§ TASK BRIEF: In how many lines of the data does the word "date" appear? Give the number by itself.

§ LISTED RECORDS:
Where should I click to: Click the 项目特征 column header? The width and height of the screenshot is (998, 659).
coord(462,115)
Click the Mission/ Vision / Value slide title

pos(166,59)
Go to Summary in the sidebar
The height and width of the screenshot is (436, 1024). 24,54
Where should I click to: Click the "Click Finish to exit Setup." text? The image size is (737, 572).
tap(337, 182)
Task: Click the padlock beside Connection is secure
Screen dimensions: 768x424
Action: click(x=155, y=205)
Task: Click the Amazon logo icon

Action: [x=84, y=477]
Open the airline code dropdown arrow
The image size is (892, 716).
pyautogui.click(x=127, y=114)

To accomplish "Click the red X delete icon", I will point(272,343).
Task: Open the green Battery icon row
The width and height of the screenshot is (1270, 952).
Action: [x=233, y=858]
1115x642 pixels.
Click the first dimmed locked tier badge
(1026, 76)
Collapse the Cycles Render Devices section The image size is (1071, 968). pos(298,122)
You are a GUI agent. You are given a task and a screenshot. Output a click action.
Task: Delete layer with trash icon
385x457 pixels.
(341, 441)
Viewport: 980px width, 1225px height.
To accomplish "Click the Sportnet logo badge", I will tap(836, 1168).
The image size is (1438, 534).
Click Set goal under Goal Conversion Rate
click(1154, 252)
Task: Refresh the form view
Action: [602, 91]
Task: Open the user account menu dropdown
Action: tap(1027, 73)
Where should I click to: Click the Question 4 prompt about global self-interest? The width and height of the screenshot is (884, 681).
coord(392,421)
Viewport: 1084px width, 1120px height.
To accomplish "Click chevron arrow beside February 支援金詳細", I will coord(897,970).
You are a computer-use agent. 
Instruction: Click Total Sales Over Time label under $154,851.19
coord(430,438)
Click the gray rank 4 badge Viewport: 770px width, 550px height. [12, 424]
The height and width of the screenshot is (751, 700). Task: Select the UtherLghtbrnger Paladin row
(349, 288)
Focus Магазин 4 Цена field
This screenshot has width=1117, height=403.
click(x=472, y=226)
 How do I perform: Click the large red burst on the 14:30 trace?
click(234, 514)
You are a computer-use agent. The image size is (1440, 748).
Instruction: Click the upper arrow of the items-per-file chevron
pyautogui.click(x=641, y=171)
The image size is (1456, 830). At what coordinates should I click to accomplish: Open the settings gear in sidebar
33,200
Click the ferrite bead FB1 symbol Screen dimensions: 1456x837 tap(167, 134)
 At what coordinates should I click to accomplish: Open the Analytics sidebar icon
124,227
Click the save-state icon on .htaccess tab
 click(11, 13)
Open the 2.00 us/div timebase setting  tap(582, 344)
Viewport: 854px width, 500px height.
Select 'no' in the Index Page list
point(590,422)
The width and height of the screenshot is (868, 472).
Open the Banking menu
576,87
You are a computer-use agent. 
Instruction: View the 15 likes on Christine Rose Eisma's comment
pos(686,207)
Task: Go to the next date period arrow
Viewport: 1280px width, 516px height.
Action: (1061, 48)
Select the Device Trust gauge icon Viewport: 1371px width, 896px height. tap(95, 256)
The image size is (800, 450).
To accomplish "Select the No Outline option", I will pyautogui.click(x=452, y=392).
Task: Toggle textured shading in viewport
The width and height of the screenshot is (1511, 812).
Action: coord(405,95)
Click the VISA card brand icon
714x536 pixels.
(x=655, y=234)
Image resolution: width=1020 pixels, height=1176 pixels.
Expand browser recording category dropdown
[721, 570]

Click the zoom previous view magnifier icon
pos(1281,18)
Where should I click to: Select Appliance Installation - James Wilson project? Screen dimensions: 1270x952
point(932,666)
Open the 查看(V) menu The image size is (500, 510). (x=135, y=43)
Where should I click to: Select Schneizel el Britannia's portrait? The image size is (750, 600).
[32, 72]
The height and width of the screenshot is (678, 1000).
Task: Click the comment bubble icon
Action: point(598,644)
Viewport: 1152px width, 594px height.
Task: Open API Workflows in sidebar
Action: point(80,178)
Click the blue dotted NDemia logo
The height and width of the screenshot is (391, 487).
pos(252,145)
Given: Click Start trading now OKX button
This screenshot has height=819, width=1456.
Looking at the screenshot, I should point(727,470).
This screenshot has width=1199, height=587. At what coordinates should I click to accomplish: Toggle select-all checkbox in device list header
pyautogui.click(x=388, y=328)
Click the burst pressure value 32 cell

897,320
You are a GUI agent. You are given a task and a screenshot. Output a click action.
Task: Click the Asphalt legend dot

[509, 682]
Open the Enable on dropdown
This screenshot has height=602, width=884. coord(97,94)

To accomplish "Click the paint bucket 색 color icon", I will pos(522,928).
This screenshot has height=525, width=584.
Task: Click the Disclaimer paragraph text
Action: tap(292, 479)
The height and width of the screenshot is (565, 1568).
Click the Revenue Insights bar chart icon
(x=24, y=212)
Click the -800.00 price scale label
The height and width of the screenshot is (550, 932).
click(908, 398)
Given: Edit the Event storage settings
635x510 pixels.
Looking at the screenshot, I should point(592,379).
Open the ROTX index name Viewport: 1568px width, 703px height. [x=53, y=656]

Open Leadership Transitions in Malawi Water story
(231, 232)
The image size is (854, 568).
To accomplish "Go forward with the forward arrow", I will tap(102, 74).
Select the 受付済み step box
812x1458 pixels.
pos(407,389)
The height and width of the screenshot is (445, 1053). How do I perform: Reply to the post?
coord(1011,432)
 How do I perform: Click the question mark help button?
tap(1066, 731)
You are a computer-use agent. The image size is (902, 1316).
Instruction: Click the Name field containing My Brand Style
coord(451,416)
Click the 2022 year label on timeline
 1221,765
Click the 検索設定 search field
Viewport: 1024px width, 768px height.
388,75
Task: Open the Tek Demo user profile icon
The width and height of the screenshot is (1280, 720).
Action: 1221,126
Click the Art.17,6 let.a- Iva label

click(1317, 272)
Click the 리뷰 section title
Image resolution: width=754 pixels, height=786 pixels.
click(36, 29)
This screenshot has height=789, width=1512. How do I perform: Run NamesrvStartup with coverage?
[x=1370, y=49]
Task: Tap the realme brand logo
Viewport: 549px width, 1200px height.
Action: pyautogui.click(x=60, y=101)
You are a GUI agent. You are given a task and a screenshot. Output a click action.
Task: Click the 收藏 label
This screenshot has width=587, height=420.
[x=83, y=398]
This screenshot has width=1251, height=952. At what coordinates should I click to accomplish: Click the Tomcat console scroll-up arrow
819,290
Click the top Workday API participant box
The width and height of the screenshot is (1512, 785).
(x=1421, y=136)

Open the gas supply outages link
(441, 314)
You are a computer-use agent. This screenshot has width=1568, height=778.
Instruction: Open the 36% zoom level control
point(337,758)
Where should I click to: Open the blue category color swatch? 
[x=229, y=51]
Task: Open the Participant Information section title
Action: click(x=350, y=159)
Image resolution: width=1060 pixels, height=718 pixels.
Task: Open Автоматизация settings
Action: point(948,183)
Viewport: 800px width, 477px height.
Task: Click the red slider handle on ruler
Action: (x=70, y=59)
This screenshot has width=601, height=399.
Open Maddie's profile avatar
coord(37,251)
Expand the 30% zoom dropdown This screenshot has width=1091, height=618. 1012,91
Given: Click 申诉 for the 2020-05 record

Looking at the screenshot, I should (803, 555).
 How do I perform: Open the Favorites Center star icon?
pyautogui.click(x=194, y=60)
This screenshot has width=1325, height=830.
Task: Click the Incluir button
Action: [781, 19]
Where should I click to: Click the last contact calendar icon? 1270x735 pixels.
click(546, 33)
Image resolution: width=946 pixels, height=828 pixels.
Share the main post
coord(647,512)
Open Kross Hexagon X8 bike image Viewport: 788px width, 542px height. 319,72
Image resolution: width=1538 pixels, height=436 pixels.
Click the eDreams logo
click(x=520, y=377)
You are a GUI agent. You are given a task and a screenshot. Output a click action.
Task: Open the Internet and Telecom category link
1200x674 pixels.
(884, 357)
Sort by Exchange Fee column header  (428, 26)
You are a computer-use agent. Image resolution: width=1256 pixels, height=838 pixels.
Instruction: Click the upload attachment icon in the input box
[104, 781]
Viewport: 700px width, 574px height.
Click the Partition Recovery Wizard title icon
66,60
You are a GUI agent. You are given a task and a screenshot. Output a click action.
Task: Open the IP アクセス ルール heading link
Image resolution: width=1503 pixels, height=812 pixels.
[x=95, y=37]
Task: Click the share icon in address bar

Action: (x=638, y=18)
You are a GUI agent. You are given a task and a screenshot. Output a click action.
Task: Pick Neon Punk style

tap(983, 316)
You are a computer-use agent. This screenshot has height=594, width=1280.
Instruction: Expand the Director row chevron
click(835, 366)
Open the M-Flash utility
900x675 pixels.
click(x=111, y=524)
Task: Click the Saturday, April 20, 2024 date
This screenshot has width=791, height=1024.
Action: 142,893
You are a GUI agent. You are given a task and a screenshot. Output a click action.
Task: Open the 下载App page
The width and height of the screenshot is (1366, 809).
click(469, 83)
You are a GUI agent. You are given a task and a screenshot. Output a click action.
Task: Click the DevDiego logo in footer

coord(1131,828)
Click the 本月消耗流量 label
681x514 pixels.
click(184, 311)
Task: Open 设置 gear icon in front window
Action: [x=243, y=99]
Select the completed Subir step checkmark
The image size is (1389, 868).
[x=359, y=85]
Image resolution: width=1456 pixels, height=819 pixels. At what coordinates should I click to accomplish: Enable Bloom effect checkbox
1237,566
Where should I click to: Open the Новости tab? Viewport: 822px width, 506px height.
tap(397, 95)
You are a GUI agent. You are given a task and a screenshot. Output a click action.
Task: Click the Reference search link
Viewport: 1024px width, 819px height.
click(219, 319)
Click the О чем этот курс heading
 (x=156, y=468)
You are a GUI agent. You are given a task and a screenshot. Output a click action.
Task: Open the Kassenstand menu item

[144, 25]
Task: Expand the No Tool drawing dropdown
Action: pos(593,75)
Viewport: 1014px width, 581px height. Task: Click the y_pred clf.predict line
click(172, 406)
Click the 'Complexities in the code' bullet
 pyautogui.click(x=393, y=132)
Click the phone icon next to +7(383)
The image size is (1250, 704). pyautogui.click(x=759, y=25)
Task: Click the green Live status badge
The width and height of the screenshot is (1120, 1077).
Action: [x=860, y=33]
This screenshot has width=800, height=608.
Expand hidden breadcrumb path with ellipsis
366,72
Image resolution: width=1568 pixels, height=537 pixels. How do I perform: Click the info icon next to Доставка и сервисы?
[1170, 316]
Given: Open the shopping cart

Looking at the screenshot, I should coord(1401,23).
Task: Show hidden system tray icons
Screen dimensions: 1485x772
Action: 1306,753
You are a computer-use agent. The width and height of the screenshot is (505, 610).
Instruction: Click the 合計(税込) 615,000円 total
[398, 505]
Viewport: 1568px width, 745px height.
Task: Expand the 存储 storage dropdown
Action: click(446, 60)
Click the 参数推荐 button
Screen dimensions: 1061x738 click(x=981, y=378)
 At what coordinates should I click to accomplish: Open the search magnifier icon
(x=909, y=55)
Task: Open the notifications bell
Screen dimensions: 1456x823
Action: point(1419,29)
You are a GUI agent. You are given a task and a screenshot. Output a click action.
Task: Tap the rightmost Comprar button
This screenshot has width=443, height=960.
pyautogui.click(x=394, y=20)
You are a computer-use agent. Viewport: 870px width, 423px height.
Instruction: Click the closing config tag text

§ TASK ANSWER: 2